Rechtspraak
Werkneemster is op 1 september 2015 bij Asito voor onbepaalde tijd in dienst getreden in de functie van medewerkster algemeen schoonmaakonderhoud. Op 27 december 2015 is zij uitgevallen vanwege medische klachten. Asito verzoekt ontbinding van de arbeidsovereenkomst (e-grond). Aan dit verzoek legt Asito ten grondslag dat sprake is van een zeer moeizaam re-integratietraject waarbij werkneemster zich volstrekt onvoldoende heeft ingespannen om het re-integratietraject tot een succes te maken.

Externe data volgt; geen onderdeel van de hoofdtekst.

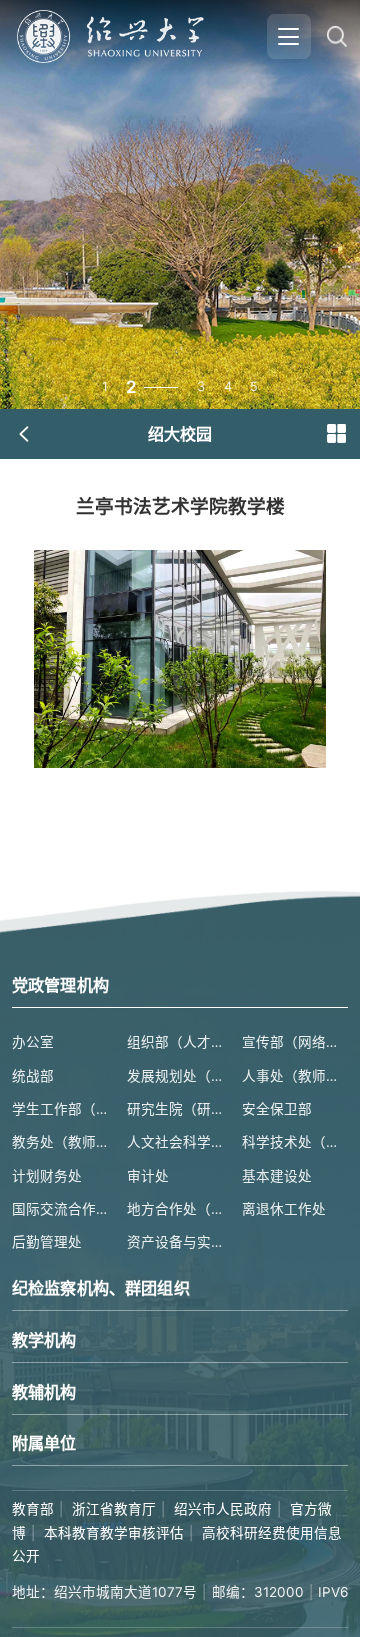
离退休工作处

Volgens Asito heeft werkneemster zich vanaf haar ziekmelding structureel op het standpunt gesteld dat zij niet in staat was om aangepast werk te verrichten, althans dat het door de bedrijfsarts opgestelde hervattingsplan te zwaar voor haar was. Asito betwist dit omdat dit plan steeds in overleg met werkneemster werd aangepast en daarbij rekening werd gehouden met de diagnoses van de behandelaars van werkneemster. Asito is van mening dat zij er alles aan gedaan heeft om een re-integratie van werkneemster te laten slagen en dat haar niets kan worden verweten. Asito verwijst in dat verband naar de deskundigenoordelen van het UWV. Asito is van mening dat zij geen transitievergoeding of billijke vergoeding aan werkneemster verschuldigd is. Werkneemster voert verweer.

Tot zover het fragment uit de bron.